46. Ван Мань-ин следующим образом выражает свое отношение к сочинению Хуэй-цзяо: «Ваш ученик столь же глубоко восхищался Вашей манерой изложения, как восхищался Се Ань манерой Чжу Фа-гуана, как Инь Хао преклонялся перед талантом Чжи-дуня» [ГСЧ. цз. 14, с. 422в]. Заметим, что Се Ань и Инь Хао были в отличие от Чжи-дуня и Чжу Фа-гуана мирянами, и потому также мирянин Ван Мань-ин им уподобляется. Вероятно, в данном случае Ван Мань-ин отсылает Хуэй-цзяо к эпизодам из самим же Хуэй-цзяо написанных биографий Чжи-дуня и Чжу Фа-гуана. Чжу Фа-гуан (327—402) — монах, отмеченный литературными талантами; долгое время жил отшельником в горах на территории Гуйцзи.

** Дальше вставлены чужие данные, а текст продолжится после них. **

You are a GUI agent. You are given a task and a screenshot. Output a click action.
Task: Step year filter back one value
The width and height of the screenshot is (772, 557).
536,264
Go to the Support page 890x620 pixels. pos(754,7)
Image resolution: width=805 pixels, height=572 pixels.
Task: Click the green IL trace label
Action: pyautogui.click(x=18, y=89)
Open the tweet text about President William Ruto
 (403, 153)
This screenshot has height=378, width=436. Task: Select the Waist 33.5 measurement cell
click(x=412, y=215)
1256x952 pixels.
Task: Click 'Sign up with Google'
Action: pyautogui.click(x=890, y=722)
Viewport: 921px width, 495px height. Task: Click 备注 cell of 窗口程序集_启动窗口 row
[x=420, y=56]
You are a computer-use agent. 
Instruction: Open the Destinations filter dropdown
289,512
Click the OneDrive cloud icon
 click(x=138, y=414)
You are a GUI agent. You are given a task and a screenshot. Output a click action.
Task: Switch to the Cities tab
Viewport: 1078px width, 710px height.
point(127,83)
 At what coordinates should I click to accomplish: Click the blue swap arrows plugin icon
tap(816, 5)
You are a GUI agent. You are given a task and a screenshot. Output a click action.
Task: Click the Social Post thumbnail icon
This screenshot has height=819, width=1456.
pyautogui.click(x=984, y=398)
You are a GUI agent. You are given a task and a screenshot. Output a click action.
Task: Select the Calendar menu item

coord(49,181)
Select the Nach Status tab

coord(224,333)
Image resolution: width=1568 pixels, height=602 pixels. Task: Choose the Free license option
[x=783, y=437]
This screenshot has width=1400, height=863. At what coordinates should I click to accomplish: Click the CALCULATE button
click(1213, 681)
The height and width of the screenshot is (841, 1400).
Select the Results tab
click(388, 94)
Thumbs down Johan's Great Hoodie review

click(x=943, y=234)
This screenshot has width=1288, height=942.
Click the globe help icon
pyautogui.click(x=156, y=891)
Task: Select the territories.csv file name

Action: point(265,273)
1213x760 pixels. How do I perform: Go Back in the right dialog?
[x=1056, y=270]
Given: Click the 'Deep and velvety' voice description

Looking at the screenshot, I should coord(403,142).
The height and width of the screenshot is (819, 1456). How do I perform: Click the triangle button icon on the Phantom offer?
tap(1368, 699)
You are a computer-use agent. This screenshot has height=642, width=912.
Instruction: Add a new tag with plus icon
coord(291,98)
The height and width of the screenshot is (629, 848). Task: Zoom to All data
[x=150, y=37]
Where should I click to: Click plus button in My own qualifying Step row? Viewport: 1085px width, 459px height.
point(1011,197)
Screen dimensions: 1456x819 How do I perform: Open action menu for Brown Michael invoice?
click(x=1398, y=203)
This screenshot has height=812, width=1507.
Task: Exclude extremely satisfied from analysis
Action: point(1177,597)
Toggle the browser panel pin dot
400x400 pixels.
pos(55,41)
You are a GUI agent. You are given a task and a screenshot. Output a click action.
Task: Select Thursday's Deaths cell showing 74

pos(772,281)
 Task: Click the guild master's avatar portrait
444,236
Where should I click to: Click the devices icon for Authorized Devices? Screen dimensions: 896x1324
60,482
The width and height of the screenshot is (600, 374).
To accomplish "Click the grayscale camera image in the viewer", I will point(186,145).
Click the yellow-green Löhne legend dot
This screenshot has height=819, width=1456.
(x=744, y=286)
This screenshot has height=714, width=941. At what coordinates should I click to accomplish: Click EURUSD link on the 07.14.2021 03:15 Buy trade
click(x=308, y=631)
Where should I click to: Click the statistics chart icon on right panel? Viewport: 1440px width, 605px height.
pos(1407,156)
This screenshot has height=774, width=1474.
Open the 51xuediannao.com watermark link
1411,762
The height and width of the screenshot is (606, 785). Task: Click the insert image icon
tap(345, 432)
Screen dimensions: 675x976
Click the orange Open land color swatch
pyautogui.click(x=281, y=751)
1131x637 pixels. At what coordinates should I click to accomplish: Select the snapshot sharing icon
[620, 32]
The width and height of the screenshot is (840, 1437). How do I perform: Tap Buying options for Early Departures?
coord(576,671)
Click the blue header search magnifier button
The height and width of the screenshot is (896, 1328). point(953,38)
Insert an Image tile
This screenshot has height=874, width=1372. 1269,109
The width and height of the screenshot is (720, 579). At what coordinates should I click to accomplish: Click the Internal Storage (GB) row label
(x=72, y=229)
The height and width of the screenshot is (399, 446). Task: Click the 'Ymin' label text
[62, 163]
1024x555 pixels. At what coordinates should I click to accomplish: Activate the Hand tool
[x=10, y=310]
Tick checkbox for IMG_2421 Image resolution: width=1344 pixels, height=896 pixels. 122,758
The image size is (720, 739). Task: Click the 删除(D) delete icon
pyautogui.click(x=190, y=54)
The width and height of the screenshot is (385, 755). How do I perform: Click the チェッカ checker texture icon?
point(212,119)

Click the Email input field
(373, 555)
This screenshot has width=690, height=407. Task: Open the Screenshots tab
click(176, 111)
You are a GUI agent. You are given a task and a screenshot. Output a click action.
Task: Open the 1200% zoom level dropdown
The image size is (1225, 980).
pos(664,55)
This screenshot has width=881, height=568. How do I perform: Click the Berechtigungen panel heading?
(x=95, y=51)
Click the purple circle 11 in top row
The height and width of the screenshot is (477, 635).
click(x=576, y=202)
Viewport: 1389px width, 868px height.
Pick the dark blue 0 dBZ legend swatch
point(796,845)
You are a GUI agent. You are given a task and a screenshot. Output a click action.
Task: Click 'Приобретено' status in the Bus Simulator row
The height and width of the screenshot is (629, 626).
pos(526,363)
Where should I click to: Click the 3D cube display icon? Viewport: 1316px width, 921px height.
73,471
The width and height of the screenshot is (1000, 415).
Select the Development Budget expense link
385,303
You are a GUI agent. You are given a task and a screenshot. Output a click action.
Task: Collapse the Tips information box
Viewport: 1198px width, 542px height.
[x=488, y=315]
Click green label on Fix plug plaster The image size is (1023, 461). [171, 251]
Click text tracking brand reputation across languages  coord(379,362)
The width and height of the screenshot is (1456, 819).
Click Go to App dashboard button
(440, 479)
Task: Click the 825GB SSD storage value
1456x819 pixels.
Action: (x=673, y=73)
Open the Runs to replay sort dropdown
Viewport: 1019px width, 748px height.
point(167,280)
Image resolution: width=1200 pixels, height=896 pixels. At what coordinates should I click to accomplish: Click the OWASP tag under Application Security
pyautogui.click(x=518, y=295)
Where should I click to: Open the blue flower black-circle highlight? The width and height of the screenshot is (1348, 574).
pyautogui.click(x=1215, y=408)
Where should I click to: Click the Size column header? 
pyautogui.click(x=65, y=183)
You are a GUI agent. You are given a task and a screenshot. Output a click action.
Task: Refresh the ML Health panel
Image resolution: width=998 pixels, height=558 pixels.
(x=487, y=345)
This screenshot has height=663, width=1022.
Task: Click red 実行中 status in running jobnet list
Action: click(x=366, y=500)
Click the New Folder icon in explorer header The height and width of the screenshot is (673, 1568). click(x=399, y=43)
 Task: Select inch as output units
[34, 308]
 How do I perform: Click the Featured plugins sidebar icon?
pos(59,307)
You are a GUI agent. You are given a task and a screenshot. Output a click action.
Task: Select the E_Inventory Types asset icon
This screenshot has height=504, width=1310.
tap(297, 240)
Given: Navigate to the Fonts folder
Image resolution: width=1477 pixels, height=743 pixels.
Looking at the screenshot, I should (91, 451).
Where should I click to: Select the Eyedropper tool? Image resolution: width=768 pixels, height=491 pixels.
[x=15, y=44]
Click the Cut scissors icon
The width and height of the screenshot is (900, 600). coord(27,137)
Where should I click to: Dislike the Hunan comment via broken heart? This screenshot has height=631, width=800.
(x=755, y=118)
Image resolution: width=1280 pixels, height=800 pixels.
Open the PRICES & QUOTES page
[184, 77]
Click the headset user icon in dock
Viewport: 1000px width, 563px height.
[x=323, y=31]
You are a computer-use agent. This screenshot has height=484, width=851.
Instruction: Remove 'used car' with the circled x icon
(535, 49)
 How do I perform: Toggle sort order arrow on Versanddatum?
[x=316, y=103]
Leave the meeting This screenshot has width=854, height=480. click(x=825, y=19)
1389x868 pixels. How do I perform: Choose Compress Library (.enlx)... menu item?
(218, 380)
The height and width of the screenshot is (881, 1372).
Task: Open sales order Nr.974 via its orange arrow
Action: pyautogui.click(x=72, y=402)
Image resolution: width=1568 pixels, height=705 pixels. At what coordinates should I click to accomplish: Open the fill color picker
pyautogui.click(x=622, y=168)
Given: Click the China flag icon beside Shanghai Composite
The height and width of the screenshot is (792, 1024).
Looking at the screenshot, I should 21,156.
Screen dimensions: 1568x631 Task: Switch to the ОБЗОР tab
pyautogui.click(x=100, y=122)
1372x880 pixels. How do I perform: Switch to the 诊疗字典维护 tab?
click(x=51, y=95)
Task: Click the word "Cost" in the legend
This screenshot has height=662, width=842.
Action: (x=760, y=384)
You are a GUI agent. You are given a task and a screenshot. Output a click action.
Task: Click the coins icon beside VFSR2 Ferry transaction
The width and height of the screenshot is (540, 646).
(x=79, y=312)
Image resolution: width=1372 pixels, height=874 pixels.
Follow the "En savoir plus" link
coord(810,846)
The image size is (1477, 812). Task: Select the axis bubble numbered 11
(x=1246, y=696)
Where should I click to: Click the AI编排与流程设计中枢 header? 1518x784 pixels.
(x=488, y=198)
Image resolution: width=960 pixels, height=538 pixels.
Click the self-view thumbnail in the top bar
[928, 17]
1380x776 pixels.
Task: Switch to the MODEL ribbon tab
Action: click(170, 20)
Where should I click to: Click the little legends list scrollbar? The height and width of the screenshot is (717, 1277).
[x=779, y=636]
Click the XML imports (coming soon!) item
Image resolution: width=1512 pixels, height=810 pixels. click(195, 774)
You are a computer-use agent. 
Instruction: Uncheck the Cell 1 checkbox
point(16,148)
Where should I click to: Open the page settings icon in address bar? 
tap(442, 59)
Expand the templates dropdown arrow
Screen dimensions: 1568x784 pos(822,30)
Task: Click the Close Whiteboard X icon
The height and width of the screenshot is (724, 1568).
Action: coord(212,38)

47. «Мне, неправедному, в младые годы недоставало того усердия, какое должно прилагать в ученых занятиях; стал я взрослым и проникся тем, сколь прекрасно мазками свинца и туши на белом возвеличивать доброе» [ГСЧ, цз. 14, с. 422в]. Приведенный пассаж наряду с отрывком из письма Ван Мань-ина к Хуэй-цзяо, где упоминаются свинец, а также печатные доски [ГСЧ, цз. 14, с. 422а], послужили Л. Н. Меньшикову косвенным свидетельством возможного использования приемов книгопечатания в Китае уже в начале VI в. [Меньшиков, 1988, с. 213-214].

48. О существе такого диалога позволяют судить письма Хуэй-цзяо и Ван Мань-ина, подтверждающие наличие у обеих сторон глубокой образованности и эпистолярной культуры, являющие их тесную причастность китайской духовной традиции. Литературная изысканность письма Ван Мань-ина ставит первого критика ГСЧ в ряд высшей духовной элиты своего времени. Ван Мань-ин известен как автор сочинения под названием «Дополненные вести из потустороннего мира» (Сюй мин ян цзи). Сочинение Ван Мань-ина не сохранилось, но упоминается в книжных разделах «Старой истории Тан» [ЦзТШ, цз. 46, с. 589б], «Новой истории Тан» [СТШ, цз. 59, с. 441б] и под несколько измененным названием «Дополненные и продолженные вести из потустороннего мира» (Бу сюй мин сян цзи) в «Истории Суй» [СуйШ, цз. 33, с. 308а]. Как ясно из названия, сочинение Ван Мань-ина является продолжением «Вестей из потустороннего мира» (Мин сян цзи), принадлежащих Ван Яню (ок. 450 г. — начало VI в.) и послуживших одним из основных источников Хуэй-цзяо (см. [ГСЧ, цз. 14, с. 422в]); подробнее о сочинении Ван Яня см. с. 72—79.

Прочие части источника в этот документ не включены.